━━ DOCUMENT SEGMENT

If there is one thing the internet can agree on right now, it’s our collective love and affection for The Mandalorian’s baby, the cutest thing to come out of a galaxy far, far away since the invention of the porg. But what we can’t seem to agree on is...everything else, including who the baby is, where the child came from, or what we should even call it.
To get to the bottom of that last question, Entertainment Tonight asked writer, producer, and longtime Star Wars collaborator David Filoni whether “Baby Yoda” is an accurate name for this adorable plot twist of a character. He didn’t say it was wrong...but it wasn’t exactly right, either.
“That’s fine,” Filoni said. “All part of the mystery.”
When it came to divulging further details about that mystery, however, Filoni didn’t budge. Instead, he mentioned Star Wars creator George Lucas’ noted silence on Yoda’s backstory. In a 2005 MovieFone interview, Lucas said he never figured out the Jedi master’s lineage — or even named his species. “He’s a mystery character, he’s a magical character, he has no background, and then he goes,” Lucas said of Yoda. “He’s the subversive, secret, mysterious stranger that enters the film and exits at the end.”
Some popular Mandalorian theories suggest that Yoda may have now re-entered the Star Wars franchise. One suggestion is that the baby is the reincarnation of the original Yoda, though at 50 years old — which is the age Werner Herzog’s client gave the Mandalorian when describing the mark — the baby would have had to exist before the original Yoda’s death in Return of the Jedi. The Mandalorian is set just five years after Return of the Jedi, which picks up one year after Empire.
Another, much more plausible theory is that the baby is actually a Yoda clone, likely created in secret during the events of the Clone Wars. Remember: cloning factored in heavily throughout the Star Wars prequels and spin-off series. The Stormtrooper army was originally comprised of clones of bounty hunter Jango Fett (father of the iconic bounty hunter — and famed Mandalorian — Boba Fett), which were created on the planet of Kamino.

━━━━
━━ DATA SHOWN

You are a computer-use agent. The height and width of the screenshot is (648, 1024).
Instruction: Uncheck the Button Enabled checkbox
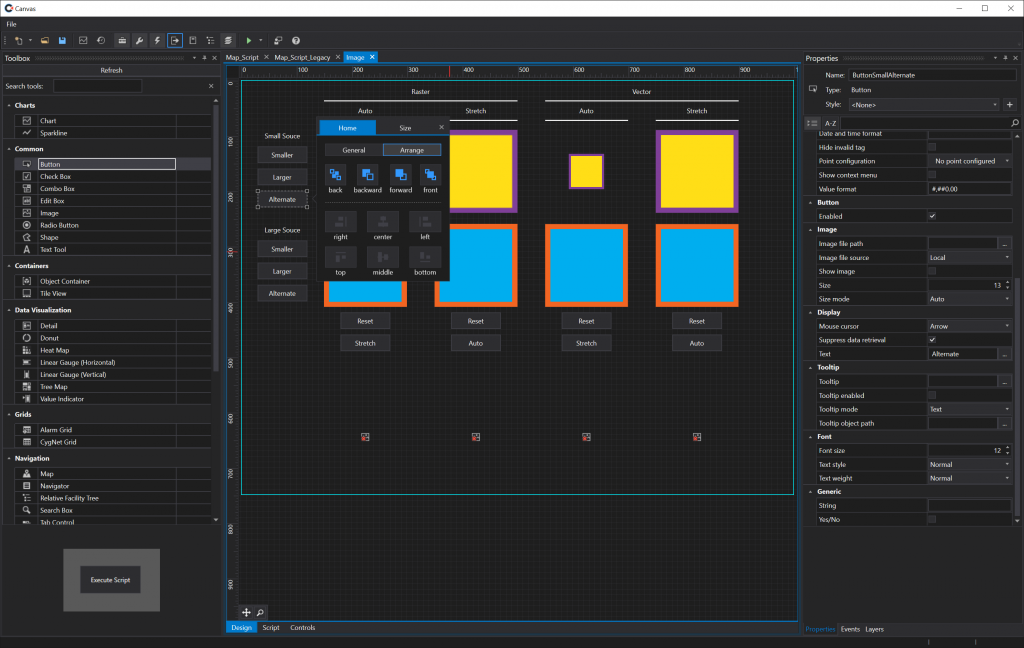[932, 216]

━━━━
━━ DATA SHOWN

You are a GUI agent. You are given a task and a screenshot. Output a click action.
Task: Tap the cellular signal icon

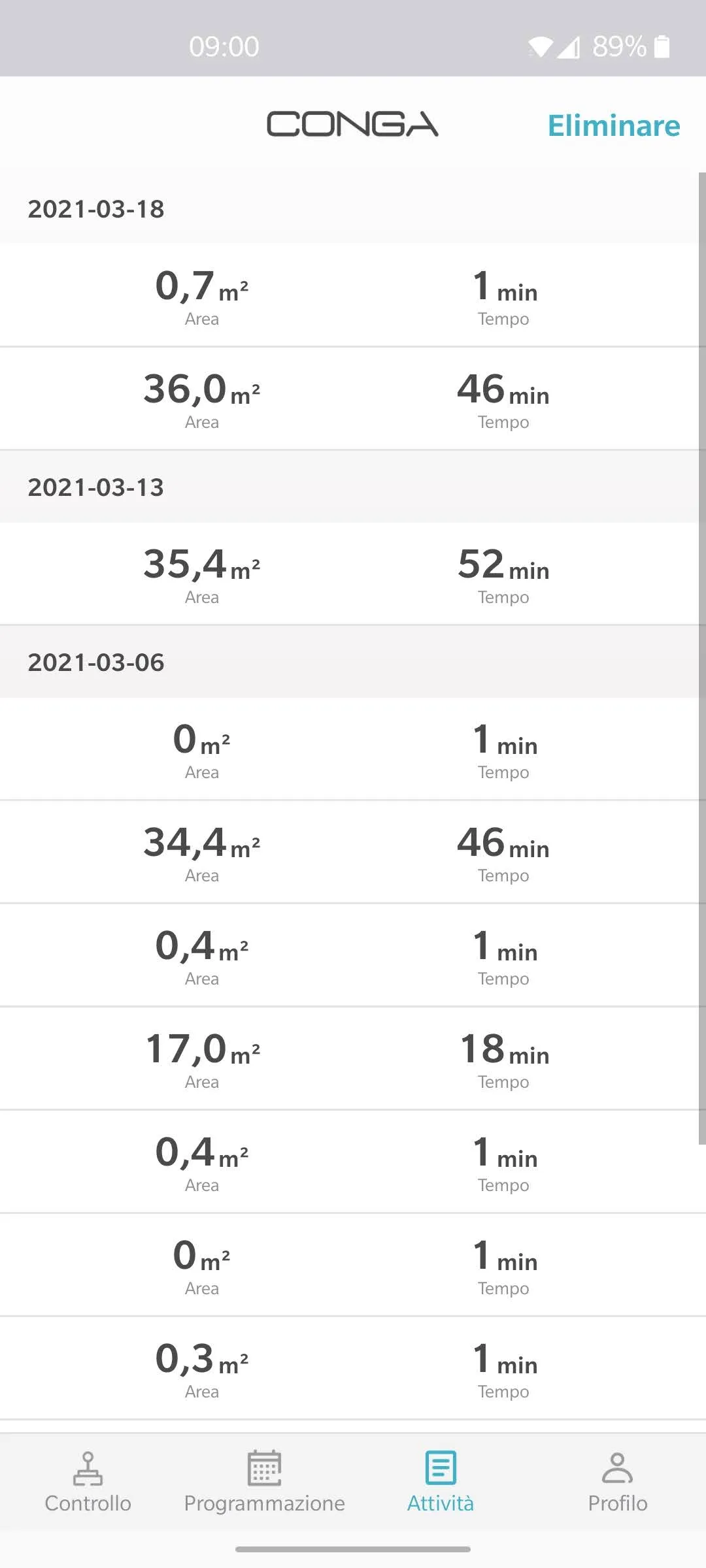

━━━━

__YOUR ASSIGNMENT__:
Pick up the article about The Mandalorian's baby after its last sentence and write the next part. The material above has no connection to the article about The Mandalorian's baby.

__RESPONSE BELOW__:
One notable Easter egg in The Mandalorian supports cloning as a possibility. Fans took notice of the uniform that Dr. Pershing, an accomplice of the Client, wears in the third episode. They specifically noticed a symbol on Pershing’s sleeve that looks an awful lot like the logo Kaminoan clones wore.
Maybe this is a hint that the baby is a result of clone experimentation, or maybe Pershing just wants to create clones of the child — who is highly Force-sensitive and very valuable regardless of its origins — and has the expertise to do so. In either case, the baby wouldn’t exactly be the Yoda we came to know in the original films. This would make the child a totally new character, albeit one who may share Yoda’s DNA.
But creators of The Mandalorian are determined to keep the answers locked up tight — and the only way to solve this particular mystery is to keep watching.
“We don’t want to go around answering things and making them less special,” Filoni told Entertainment Tonight. “Let’s tell a story that’s interesting and compelling and add to this great galaxy.”